___ Task input ___

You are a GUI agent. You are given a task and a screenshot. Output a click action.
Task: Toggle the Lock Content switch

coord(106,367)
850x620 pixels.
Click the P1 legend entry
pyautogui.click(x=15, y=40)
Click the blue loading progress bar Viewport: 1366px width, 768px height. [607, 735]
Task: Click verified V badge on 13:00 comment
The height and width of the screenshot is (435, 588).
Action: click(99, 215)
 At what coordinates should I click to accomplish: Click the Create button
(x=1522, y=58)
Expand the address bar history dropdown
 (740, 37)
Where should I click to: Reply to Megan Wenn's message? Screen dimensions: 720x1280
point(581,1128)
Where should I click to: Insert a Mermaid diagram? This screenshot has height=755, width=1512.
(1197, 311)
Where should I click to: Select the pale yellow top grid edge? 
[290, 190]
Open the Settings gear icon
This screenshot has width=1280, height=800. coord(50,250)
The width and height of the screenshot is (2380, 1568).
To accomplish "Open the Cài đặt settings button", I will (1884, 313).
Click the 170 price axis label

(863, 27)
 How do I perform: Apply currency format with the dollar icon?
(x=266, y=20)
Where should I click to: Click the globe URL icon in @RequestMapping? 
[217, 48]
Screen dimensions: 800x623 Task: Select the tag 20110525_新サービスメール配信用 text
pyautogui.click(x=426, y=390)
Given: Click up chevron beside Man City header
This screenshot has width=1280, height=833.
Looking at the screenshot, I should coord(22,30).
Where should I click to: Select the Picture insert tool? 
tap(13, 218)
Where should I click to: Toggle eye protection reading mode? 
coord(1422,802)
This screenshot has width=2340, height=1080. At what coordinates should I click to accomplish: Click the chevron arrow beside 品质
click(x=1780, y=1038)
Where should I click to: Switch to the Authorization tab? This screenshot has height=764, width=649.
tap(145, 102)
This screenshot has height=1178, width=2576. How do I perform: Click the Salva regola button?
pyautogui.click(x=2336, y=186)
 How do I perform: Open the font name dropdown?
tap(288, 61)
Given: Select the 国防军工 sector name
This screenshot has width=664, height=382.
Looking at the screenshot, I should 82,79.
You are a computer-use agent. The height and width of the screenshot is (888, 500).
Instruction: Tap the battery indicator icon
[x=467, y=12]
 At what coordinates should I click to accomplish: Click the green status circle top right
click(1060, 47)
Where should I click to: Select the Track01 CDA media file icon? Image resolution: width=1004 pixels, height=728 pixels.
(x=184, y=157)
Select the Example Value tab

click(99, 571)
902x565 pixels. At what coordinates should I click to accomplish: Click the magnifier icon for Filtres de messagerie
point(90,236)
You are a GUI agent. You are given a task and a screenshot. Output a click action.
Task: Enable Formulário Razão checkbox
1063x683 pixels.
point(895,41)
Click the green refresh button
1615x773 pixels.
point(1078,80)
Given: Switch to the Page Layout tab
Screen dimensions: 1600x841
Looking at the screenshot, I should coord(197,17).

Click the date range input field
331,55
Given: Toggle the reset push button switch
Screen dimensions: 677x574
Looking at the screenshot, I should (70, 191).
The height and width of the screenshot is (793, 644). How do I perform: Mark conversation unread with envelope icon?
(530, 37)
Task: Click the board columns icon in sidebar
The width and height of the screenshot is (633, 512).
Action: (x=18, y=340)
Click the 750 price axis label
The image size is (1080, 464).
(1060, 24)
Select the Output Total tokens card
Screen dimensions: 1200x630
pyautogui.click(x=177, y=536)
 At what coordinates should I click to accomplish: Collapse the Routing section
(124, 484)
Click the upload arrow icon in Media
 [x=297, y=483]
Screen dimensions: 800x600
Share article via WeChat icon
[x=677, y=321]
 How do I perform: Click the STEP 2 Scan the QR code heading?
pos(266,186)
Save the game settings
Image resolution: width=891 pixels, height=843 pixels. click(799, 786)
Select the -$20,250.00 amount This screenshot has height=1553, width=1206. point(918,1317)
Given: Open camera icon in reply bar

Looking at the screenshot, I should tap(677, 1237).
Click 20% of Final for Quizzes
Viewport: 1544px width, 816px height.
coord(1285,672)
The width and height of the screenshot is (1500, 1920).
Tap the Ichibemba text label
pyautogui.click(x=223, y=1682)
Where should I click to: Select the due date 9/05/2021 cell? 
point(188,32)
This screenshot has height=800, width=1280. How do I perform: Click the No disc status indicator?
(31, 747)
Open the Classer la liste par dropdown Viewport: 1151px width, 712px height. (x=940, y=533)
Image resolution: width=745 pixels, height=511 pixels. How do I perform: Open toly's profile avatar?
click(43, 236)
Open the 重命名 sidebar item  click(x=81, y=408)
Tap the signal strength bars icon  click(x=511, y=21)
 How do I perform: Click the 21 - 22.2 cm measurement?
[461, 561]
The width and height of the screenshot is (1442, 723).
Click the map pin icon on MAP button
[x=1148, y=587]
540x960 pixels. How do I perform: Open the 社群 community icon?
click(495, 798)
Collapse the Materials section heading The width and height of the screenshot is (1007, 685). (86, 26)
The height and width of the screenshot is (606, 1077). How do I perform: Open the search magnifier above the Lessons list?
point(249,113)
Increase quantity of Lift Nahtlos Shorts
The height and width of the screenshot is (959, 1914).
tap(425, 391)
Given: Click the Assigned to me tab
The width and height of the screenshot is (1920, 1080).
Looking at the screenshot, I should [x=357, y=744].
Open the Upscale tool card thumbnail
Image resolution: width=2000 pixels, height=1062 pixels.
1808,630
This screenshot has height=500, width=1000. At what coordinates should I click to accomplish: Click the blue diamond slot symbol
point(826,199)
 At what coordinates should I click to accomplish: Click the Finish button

___

▶ The problem
Your answer should be a single number: how many lines of the listing hold the string "sidebar".

▶ Exercise solution
2